## Requirements
Copy out every line below that contains the word "Expand".

◆ ◆ ◆ ◆ ◆ ◆ ◆

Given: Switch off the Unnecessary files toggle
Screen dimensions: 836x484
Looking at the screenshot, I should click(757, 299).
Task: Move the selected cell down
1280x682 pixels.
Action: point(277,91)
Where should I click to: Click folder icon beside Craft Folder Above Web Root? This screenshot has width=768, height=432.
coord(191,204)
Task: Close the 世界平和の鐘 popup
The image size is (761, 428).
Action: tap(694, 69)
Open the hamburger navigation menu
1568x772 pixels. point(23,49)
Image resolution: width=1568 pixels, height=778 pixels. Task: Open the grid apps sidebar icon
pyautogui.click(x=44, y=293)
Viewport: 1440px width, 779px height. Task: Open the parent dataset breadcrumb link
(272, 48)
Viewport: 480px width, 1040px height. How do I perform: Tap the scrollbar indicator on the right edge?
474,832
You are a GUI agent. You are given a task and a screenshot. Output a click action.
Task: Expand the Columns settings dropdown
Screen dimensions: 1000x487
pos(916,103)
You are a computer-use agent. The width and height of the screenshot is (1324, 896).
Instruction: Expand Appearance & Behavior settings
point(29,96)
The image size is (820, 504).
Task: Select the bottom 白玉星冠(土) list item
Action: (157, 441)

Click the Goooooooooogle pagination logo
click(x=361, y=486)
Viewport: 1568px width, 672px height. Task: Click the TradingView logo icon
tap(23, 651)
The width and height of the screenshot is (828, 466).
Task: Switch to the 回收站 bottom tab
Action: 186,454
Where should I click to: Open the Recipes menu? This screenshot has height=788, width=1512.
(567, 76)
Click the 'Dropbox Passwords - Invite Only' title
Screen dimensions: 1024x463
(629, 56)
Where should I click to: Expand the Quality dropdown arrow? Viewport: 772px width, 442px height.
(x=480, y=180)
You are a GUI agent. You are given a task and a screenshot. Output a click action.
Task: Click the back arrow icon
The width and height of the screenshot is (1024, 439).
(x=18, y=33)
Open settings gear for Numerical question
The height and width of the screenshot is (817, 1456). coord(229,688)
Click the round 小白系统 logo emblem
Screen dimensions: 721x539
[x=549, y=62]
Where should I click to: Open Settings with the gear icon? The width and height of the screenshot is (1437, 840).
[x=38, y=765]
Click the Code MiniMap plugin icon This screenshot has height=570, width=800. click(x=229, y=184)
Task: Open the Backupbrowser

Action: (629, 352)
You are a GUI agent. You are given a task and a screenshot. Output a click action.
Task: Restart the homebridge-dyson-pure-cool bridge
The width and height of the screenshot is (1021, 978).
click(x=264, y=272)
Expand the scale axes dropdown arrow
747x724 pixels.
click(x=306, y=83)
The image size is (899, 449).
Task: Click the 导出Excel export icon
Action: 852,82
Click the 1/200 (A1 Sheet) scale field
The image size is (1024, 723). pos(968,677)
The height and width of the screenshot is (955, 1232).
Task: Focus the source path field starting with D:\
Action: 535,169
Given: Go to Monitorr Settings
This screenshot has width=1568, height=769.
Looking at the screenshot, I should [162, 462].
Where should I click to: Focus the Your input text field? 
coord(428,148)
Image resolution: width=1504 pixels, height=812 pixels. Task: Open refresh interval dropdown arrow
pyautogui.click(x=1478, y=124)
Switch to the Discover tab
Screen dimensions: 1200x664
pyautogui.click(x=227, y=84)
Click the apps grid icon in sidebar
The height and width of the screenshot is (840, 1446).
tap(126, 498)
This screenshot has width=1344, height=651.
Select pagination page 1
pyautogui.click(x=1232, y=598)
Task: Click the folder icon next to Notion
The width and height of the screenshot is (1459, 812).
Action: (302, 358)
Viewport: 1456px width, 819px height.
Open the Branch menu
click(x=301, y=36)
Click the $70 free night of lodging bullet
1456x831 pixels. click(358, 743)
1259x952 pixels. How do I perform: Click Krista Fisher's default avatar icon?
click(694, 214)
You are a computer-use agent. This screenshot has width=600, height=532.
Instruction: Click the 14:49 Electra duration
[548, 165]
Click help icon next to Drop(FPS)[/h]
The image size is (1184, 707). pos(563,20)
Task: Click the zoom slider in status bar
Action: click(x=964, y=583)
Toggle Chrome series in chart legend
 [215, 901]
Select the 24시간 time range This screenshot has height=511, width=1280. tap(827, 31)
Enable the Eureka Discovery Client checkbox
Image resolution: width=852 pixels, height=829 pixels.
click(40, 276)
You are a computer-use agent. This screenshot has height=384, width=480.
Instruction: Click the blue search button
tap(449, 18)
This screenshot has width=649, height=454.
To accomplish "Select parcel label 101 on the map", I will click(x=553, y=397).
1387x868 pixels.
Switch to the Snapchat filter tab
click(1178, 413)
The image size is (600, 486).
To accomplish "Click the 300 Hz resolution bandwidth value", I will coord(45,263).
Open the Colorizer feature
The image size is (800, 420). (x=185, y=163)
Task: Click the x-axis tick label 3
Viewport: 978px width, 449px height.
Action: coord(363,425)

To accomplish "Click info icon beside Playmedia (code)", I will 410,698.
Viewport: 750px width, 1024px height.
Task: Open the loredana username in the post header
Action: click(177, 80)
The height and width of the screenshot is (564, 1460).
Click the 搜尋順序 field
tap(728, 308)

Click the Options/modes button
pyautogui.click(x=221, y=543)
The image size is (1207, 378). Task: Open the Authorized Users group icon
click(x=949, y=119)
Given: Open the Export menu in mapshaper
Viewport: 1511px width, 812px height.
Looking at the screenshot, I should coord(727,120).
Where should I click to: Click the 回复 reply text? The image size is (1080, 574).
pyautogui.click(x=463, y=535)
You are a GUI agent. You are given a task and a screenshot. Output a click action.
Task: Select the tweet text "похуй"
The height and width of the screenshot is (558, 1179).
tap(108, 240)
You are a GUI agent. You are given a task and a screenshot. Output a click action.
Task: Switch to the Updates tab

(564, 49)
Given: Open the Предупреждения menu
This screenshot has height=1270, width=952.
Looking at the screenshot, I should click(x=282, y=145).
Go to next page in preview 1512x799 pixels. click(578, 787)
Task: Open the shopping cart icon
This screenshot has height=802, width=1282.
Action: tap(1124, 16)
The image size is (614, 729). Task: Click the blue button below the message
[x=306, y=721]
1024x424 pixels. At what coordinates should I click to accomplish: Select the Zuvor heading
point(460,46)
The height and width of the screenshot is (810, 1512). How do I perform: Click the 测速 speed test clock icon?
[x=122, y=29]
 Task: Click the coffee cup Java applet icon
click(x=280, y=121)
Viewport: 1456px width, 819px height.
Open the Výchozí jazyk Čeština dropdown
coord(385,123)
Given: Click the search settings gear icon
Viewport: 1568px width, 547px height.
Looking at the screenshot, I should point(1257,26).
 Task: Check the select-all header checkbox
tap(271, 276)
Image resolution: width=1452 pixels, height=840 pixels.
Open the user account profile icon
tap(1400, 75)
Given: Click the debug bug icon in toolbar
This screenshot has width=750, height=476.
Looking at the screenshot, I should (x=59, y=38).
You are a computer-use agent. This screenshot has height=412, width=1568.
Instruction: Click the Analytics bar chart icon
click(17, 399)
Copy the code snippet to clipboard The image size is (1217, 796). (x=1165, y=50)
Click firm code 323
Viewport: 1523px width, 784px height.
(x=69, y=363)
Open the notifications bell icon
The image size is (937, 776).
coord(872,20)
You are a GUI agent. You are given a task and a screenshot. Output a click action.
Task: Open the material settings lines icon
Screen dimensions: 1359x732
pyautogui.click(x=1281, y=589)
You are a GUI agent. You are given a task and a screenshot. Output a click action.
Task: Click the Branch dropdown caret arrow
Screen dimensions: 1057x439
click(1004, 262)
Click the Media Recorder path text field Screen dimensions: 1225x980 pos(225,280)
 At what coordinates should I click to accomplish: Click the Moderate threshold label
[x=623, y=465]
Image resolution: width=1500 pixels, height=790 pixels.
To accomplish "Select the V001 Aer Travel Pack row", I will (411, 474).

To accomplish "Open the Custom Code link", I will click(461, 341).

◆ ◆ ◆ ◆ ◆ ◆ ◆

## The response
Task: Expand the Columns settings dropdown
Instruction: Expand Appearance & Behavior settings
Where should I click to: Expand the Quality dropdown arrow? Viewport: 772px width, 442px height.
Expand the scale axes dropdown arrow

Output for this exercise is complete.